The British director of The Arbor and The Selfish Giant revisited earlier short films and discussed their influence on her features.

Clio Barnard

A look at early, experimental work from British director Clio Barnard highlighted a few clear connections between her shorts and features.

Back on the big screen at the British Film Institute (BFI) in London, Random Acts of Intimacy (1998) featured actors lip-synching to pre-recorded testimonies of fleeting sexual encounters – a technique Barnard would later use in The Arbor.

Road Race (2004) was originally presented as an art installation and documented illegal horses races conducted on a stretch of dual carriageway, which the director revisited in last year’s The Selfish Giant.

Audiences were also treated to Dark Glass (2006), filmed on a mobile phone in one, eight-minute shot, which visualises a woman’s description under hypnosis of family photographs.

Barnard took to the stage following the screenings to discuss her work with film critic Jonathan Romney.

“I didn’t sit and watch them just now because it makes me nervous,” said Barnard, but added that she had re-watched Dark Glass and The Arbor to choose clips.

“I was surprised by some of the similarities which I hadn’t necessarily seen before, such as the focus on the faces,” she said. “It’s not a fully conscious thing in terms of what the threads might be that pull the work together. Perhaps the purpose of doing something like this is to see what they might be.”

The director recalled that Akira Kurosawa’s Rashomon was a film that had affected her as a young viewer. “The idea that the truth is very unstable has had a strong influence,” she said.

“With documentary there’s an expectation it will tell the truth and that’s problematic. In a way, that’s what I was investigating by using verbatim sound and constructed images and putting those things together to draw attention to the fact that it’s unstable and you shouldn’t assume it is accurate and the truth – and yet we keep searching for it.”

Asked why she moved away from this more experimental work into narrative features such as The Selfish Giant, Barnard responded: “It wasn’t a conscious decision. When I made The Arbor, I met this boy and felt very compelled to tell a version of his story and marry it with the Oscar Wilde fairytale. It was a compulsion to do it.”

“That’s not to say I won’t make an experimental piece of work again. I may well do that. It just so happens at the moment I’m working on more features.”

Speaking about Road Race, Barnard recalled: “Part of what really interested me is that we think of a wobbly handheld camera and bad sound as authentic. But it seemed to me that the very carefully post-produced sound and very carefully shot road race actually gave a more realistic sense of what it’s like to be at a race so it’s that paradox that interested me.

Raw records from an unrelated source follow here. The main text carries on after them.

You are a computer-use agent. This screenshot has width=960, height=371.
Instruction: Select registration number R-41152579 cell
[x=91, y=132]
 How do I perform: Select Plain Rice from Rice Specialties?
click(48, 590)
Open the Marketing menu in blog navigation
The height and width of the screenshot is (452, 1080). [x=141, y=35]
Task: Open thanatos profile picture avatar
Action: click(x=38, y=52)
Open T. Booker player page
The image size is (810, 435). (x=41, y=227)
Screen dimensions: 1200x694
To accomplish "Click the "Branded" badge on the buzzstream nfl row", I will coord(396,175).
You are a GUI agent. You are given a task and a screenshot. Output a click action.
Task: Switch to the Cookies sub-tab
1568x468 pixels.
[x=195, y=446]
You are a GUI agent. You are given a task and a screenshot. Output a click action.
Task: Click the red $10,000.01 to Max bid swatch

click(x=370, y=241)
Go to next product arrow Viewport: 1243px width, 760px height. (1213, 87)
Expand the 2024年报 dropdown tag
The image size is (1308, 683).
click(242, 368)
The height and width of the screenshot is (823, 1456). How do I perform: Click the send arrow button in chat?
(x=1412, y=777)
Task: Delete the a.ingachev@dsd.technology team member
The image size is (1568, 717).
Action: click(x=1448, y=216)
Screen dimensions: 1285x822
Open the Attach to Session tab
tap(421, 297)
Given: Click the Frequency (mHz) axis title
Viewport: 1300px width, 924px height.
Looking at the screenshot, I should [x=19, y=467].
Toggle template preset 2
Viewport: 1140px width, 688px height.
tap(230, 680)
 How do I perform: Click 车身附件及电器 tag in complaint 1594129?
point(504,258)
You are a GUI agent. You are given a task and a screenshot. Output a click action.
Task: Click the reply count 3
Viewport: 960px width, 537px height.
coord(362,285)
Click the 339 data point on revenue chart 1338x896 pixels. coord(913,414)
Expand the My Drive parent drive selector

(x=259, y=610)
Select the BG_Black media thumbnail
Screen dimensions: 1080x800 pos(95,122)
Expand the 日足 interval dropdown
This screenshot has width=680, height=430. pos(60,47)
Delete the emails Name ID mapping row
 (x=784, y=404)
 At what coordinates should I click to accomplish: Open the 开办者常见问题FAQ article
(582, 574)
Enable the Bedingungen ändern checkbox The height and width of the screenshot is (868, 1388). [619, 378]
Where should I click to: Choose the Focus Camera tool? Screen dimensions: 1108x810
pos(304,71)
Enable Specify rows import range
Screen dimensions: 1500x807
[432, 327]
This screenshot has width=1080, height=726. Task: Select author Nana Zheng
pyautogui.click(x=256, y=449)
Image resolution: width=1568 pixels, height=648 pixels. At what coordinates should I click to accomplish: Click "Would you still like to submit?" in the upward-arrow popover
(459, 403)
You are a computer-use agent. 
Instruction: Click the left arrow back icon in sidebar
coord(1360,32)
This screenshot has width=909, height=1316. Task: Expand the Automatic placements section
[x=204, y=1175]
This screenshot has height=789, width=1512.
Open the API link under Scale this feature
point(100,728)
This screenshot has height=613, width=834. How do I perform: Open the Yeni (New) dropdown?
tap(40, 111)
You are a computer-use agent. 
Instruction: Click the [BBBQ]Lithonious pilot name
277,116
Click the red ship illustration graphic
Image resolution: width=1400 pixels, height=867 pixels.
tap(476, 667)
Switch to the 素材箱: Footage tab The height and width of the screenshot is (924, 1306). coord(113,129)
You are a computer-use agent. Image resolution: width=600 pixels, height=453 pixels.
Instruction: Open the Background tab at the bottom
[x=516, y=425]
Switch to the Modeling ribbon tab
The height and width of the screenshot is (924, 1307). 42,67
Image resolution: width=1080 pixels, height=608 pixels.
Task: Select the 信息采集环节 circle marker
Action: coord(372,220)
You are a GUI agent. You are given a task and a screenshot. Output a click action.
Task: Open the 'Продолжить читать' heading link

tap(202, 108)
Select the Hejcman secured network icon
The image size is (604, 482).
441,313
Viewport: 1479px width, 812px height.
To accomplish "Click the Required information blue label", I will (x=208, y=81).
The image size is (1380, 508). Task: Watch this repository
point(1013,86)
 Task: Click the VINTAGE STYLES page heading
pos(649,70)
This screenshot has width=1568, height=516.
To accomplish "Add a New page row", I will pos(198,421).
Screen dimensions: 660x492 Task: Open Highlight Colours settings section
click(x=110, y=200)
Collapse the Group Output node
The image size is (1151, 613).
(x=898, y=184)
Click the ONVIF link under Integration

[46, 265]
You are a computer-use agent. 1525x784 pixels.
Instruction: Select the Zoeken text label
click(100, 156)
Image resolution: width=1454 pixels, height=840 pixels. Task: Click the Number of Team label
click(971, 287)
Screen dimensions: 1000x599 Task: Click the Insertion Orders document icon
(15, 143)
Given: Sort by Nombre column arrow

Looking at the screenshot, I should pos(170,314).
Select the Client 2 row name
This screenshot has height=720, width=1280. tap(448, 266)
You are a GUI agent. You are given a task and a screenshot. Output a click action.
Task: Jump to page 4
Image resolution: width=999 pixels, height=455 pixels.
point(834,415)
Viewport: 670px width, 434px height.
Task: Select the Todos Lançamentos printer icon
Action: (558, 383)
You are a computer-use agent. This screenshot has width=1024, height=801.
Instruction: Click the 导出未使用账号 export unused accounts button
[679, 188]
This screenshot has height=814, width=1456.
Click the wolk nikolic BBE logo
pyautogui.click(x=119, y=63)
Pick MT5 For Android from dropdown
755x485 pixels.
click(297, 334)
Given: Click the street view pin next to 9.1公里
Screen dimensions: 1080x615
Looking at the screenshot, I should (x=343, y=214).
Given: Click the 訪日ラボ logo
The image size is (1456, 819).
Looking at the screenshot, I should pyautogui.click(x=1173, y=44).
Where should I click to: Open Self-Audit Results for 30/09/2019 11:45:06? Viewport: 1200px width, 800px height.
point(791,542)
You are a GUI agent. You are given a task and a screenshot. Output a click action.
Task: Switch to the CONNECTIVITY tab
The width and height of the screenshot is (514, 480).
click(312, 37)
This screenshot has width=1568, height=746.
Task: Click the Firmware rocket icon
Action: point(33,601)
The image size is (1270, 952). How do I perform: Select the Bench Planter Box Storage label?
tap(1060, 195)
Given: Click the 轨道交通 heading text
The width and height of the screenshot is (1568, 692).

“What I set out to do, but couldn’t do, was record just the sound of the race. Record verbatim audio and construct the images to that audio so it sounded very realistic but looked constructed. But when I finally got invited to a race, no-one would wear a microphone. People were really suspicious of radio mics. But if you got out a camcorder, that was fine because everybody had a camcorder.”

Moving onto Dark Glass, the director said: “It’s about family photographs. Mobile phones are how we keep records of our lives now. That’s partly what the piece is about. It seemed to be the most appropriate format on which to shoot.

“There’s something faintly ridiculous about spending an entire day shooting one very careful shot on a mobile. It’s not like we had a big crew. But they were all clustered around this mobile phone, which we had on the end of a hockey stick.

“It was incredibly carefully choreographed and even though it may not look it, it was really difficult to get it right. We only had one take that worked. That was at the end of the day. There was a problem because it kept whiting out and that would look like a cut so when the door opened we had to make sure the exposure was right. We had to work with all the automatic features so it didn’t look like there was a cut because it was a single shot work.”

Drawing a comparison with her latest work, Barnard said: “Like The Selfish Giant, I wanted to do something that seemed incredibly simple but if you begin to dig away it becomes more complex.

“Even though it’s shot on a mobile phone, I wanted it to feel like a hallucination and the things you might see in your mind’s eye under hypnosis.

“I’m interested in the idea that cinema is a collective hallucination and we’re desperately trying to create some kind of accurate representation of what we see in the world around us. I’m interested in the apparatus with which we try to do that and how inadequate it is.”

Talking about her upcoming work, Barnard said she would not use the documentary approach for which she has become known.

“I’m working on two things at the moment,” she said. “One is an adaptation of a novel called Trespass by Rose Tremain. The other is Polly Stenham’s screen adaptation of her play Tusk. Neither of them demands a documentary approach so I may way go back and do more of that at some point with these two projects that approach isn’t relevant.”